▸ AIM OF THE TASK: Once the line containing "[Instagram] (41, 2409)" is found in the records below, return it and each following line exactly, up to and including the line containing "Linar-by-alef (55, 956)", and nothing else.
===
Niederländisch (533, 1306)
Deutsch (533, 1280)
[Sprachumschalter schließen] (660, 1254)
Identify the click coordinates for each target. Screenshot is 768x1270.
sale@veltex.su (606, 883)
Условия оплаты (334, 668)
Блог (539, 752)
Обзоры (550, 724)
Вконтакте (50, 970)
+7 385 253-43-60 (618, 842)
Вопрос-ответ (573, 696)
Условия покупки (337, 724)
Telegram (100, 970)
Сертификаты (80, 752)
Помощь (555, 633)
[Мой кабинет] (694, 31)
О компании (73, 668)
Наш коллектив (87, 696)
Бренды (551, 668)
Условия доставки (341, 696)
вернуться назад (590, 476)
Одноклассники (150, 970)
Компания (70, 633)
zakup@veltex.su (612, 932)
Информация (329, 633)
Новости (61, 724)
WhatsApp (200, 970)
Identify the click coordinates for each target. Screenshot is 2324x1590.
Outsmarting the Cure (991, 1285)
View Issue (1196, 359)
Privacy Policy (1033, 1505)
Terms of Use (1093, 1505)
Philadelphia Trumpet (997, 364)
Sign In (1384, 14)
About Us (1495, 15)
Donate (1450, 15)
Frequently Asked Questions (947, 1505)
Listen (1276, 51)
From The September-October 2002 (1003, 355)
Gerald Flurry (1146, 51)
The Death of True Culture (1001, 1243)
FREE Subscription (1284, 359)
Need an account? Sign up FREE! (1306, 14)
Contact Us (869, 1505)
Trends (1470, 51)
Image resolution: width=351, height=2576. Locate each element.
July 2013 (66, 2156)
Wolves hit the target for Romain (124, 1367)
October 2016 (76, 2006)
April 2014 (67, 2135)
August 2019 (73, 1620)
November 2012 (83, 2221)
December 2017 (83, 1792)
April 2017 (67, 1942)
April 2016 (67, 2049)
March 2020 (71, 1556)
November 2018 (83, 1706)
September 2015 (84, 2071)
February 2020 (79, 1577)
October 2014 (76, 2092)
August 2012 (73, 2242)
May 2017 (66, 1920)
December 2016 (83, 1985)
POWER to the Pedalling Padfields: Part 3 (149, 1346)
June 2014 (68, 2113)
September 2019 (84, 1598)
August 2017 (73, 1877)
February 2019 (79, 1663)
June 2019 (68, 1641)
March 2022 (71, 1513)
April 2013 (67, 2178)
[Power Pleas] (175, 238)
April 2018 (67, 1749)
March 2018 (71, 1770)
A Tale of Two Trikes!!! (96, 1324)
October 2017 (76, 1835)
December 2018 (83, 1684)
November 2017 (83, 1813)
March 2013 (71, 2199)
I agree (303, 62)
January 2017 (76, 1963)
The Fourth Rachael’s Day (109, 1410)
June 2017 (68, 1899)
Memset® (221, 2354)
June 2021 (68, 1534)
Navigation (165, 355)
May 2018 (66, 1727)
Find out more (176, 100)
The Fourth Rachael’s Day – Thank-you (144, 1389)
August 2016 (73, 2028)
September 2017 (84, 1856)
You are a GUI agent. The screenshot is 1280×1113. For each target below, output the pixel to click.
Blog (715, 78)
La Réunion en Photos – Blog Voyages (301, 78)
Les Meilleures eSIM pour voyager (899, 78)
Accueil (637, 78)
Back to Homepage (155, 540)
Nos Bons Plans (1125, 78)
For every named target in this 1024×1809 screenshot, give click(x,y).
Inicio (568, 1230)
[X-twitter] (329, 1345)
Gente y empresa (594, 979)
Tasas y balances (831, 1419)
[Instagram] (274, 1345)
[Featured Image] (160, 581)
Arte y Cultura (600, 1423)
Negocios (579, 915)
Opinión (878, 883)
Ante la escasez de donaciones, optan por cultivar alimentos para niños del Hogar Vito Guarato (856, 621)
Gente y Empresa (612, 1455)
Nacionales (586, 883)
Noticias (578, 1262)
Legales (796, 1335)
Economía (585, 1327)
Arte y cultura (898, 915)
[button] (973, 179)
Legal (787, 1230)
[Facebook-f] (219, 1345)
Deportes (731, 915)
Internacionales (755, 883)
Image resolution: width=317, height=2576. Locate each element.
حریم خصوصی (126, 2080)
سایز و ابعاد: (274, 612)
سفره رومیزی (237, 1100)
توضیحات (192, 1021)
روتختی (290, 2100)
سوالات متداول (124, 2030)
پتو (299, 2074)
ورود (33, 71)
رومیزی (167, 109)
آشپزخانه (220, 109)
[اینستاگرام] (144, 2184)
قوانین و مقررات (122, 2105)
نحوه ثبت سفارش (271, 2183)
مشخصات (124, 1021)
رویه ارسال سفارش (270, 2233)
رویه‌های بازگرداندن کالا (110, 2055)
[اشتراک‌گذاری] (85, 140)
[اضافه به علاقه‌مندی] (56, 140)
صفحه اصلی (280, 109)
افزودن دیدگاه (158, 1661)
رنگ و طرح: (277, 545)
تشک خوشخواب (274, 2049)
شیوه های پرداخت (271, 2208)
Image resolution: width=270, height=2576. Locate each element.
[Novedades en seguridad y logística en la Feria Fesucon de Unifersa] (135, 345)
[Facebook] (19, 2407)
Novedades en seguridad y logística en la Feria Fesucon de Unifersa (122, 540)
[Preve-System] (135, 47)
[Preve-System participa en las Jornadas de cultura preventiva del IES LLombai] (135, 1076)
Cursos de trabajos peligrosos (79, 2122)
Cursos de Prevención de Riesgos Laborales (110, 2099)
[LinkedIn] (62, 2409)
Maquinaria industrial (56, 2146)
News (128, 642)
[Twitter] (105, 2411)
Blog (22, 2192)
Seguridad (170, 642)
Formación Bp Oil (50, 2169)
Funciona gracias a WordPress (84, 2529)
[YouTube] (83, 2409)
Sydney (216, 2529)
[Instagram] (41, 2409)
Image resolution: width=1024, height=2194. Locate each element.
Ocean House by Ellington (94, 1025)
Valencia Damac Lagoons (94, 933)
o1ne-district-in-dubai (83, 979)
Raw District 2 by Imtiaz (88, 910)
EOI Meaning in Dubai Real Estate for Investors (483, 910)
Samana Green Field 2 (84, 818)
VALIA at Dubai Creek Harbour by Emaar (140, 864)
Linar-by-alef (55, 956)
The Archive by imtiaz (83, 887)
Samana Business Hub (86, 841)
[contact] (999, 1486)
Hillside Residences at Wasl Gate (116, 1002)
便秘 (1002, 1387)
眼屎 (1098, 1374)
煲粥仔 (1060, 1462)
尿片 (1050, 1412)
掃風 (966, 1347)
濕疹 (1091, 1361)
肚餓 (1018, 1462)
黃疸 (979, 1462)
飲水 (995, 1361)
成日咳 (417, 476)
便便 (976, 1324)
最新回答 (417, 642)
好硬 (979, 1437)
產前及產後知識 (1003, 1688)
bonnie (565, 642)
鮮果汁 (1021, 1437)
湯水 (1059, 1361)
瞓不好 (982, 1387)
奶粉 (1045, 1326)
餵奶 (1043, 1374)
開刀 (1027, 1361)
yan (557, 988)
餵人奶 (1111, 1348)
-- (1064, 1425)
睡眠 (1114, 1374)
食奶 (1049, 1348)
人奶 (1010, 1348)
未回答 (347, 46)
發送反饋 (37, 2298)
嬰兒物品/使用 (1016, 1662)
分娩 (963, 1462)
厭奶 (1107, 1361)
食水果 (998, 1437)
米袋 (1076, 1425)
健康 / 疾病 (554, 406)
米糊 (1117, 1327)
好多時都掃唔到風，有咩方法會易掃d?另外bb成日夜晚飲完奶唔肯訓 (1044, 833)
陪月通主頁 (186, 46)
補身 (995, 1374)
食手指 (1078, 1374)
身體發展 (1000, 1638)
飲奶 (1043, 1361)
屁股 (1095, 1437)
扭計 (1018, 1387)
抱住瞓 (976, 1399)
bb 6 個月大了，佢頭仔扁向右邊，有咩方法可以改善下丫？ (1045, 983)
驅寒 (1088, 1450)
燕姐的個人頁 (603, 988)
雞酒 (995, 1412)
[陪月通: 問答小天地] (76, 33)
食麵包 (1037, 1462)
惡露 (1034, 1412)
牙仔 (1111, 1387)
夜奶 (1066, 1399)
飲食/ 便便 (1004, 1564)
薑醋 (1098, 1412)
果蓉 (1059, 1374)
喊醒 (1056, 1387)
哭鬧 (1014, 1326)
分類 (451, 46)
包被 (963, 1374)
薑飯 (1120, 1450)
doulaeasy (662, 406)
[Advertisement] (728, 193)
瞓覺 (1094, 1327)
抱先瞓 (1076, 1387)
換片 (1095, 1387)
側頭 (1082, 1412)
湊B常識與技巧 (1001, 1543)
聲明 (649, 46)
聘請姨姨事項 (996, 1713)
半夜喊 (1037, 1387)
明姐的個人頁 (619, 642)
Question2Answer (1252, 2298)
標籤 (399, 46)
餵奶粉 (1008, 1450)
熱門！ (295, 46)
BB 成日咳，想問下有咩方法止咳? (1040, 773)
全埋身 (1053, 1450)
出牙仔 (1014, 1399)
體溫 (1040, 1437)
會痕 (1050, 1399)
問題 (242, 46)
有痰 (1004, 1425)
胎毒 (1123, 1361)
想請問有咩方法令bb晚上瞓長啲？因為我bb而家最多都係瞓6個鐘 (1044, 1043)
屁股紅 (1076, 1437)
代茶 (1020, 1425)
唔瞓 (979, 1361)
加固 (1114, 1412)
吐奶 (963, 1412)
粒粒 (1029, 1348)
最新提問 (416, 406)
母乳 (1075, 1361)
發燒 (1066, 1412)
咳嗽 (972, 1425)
===
▸ ANSWER:
[Instagram] (41, 2409)
Image resolution: width=1024, height=2194. Locate each element.
Ocean House by Ellington (94, 1025)
Valencia Damac Lagoons (94, 933)
o1ne-district-in-dubai (83, 979)
Raw District 2 by Imtiaz (88, 910)
EOI Meaning in Dubai Real Estate for Investors (483, 910)
Samana Green Field 2 (84, 818)
VALIA at Dubai Creek Harbour by Emaar (140, 864)
Linar-by-alef (55, 956)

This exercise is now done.